Pre-exam Flashcards
(290 cards)
What is bagging with respect to data mining and ensemble methods?
Bagging (bootstrap aggregating) is basically out of bag estimation.
Sample repreatedly with replacement from the original data to create new training sets.
Reduces variance and helps to avoid overfitting.
What is agglomerative hierarchical clustering?
start with the points as indiivudual clusters
at each step, merge the closest pair of clusters until only one cluster (or k clusters) are left
What is true positive rate?
The fraction of positive examples predicted correctly by the model.
TPR = TP / ( TP + FN )
What is the challenge of applying assocation analysis to non-asymmetric binary variables?
Can cause computation issues.
Need to bin and use discretization.
Bin continuous and map categorical.
When are statistical approaches to outlier detection effective?

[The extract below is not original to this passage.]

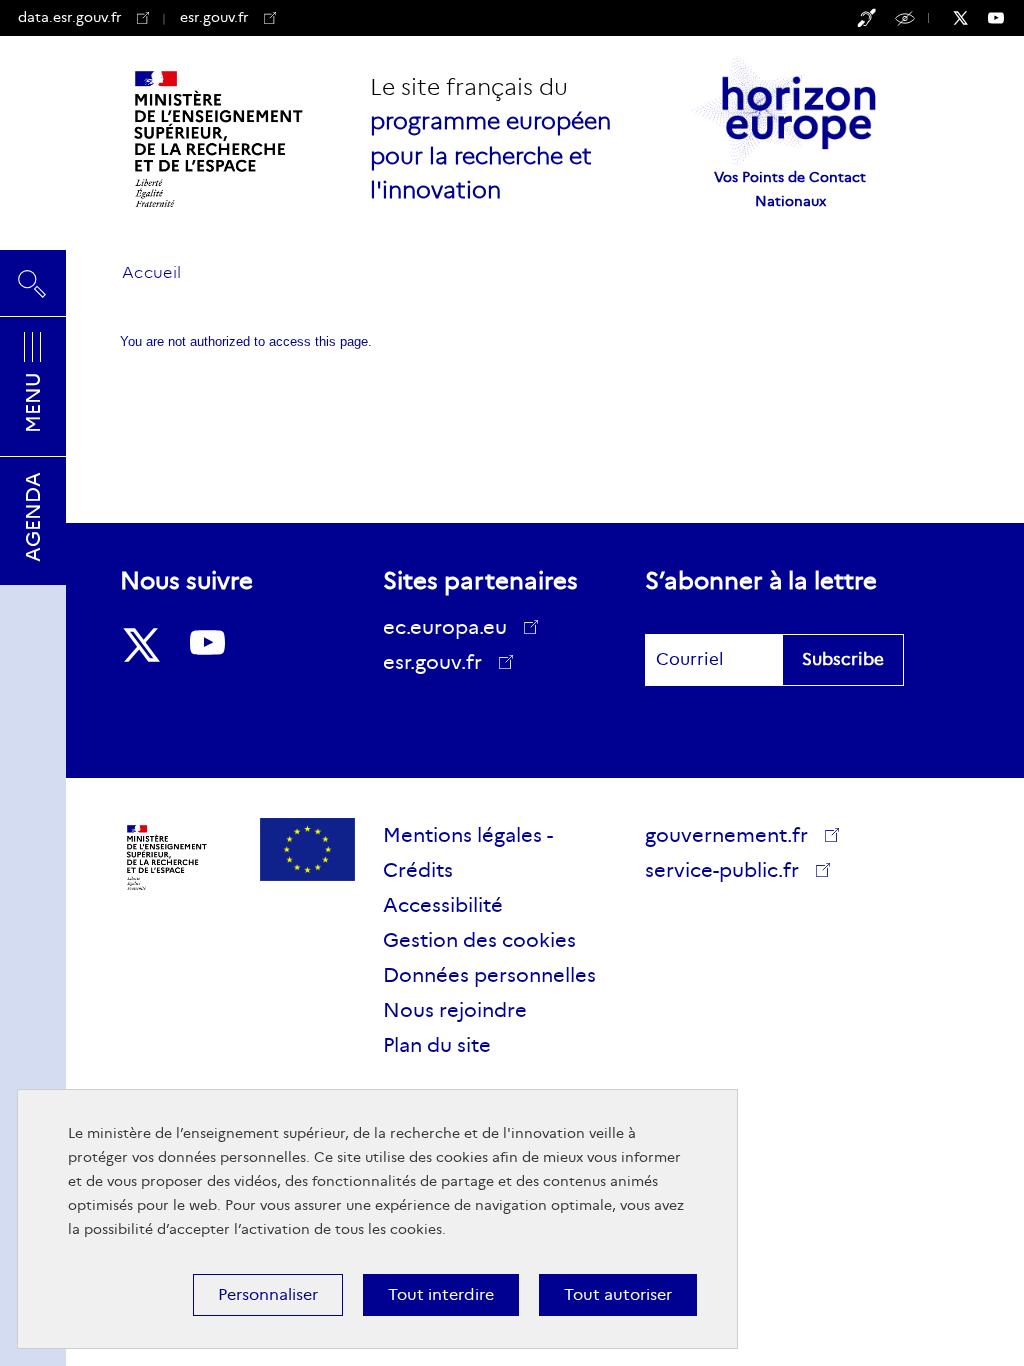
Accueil (151, 272)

When there is sufficient knowledge of the data and ype of test that should be applied.
Fewer options are available for multivariate data.
These statistical tests perform poorly on highly dimensional data.
What is the drawback of using confidence level for association rule analysis?
The rules can be misleading even though confidence may be high
eg.
Confidence(Coffee|Tea) = 0.75
but P(Coffee) = 0.9
Although confidence is high,
the rule is misleading: P(Coffee| !Tea) = 0.9375
What are alternative methods to the Apriori algorithms for generating frequient itemsets?
- Traversal of itemset lattice
- FP-Growth Algorithm
What approach can be used if a support vector machine is not linear?
Math can be used to map the data to a new space and the new data can be used to classify.
In this case, the data needs to be numerical.
Using a ROC curve, how is one model compared to another?
The area under the curve tells you how the model performed. The ideal area is one. You want the curve to be as close to the upper left corner as possible (high TP rate and low FP rate).
Describe the Correlation learning method for ANNs.
Correlation (similar things should be more similar and less similar things should be made less similar)
- When different nerurons fire at the same time, the weight representing the connection between them should be increased (associative learning).
What are 2 approaches to outler detection?
Approach depends on the format of the data
- generalized approach: build a model of the normal data
- graphical: visualize the data using various means - typically subjective
What is spaital outlier detection?
looks at finding abbrupt changes in behavioural attributes which violate spatial autocorrection and hetreroscedaticity
Explain the density based method for outlier dtection
assumption that outliers are points in regions of low density
What are interestingness measures?
used to prune/rank the derived patterns because association rules tend to produce too many rules and many of them are uninteresting or redundant.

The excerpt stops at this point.